# Instructions to follow
Print only the lines below from the one with "This screenshot has" to the one with "Viewport: 1276px width, 879px height.", both included, exactly as they stand. Leave pictures out.

Recorded data:
□ □ □

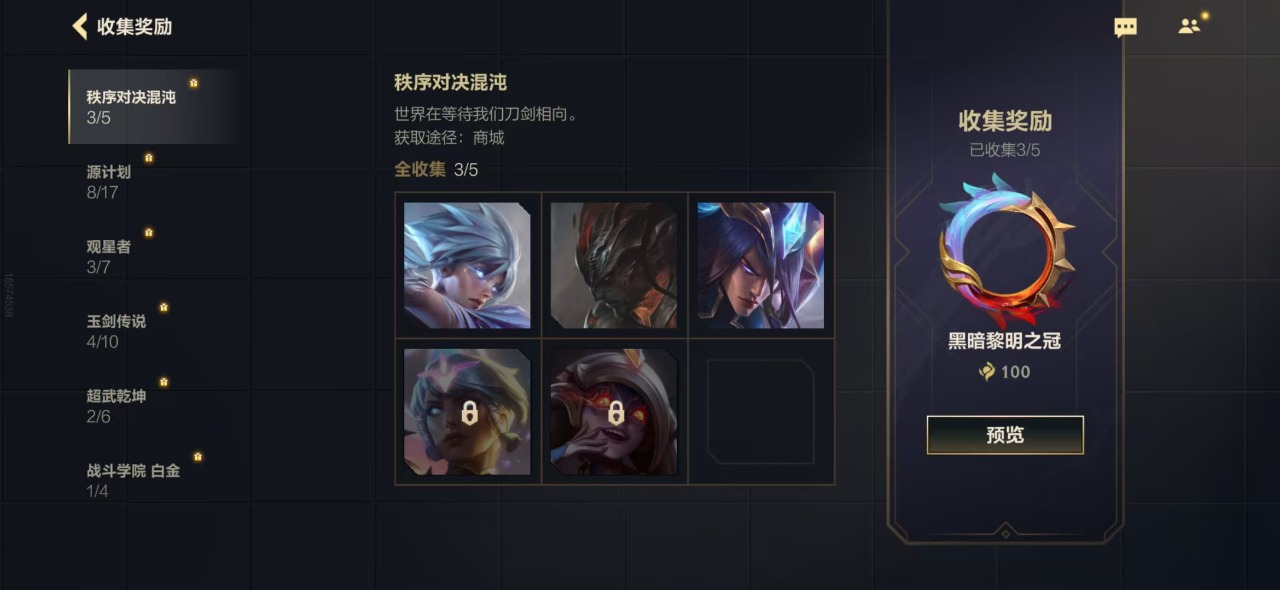Tap the empty sixth collection slot
The image size is (1280, 590).
click(761, 412)
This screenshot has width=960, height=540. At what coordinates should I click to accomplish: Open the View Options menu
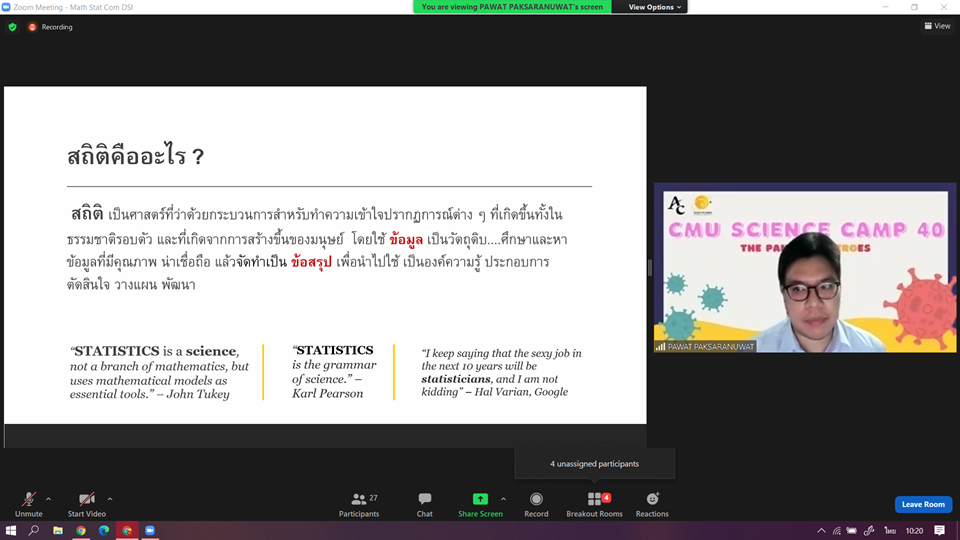pyautogui.click(x=655, y=7)
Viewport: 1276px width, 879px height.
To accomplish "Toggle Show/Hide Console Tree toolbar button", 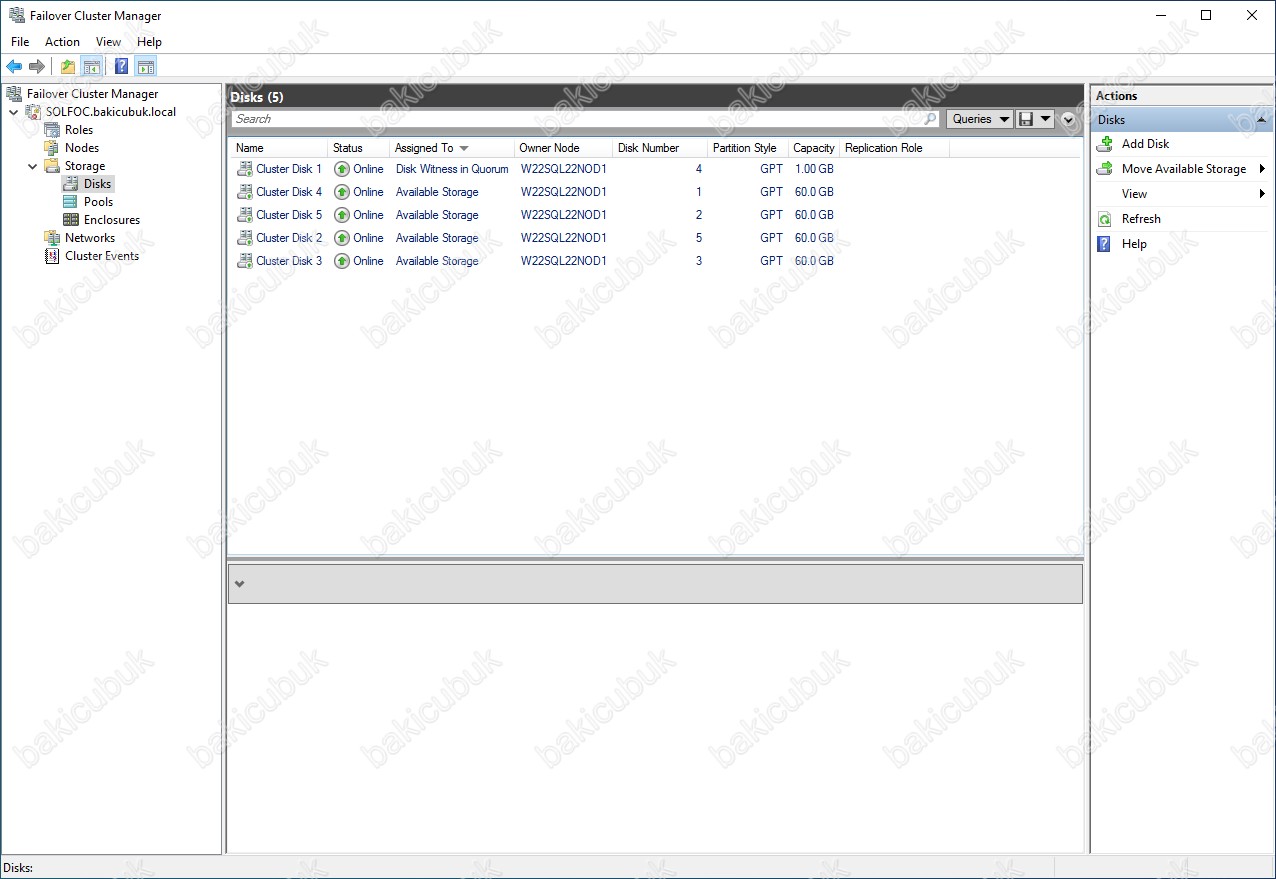I will point(92,67).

□ □ □

# Output below
This screenshot has width=960, height=540. At what coordinates should I click to accomplish: Open the View Options menu
pyautogui.click(x=655, y=7)
Viewport: 1276px width, 879px height.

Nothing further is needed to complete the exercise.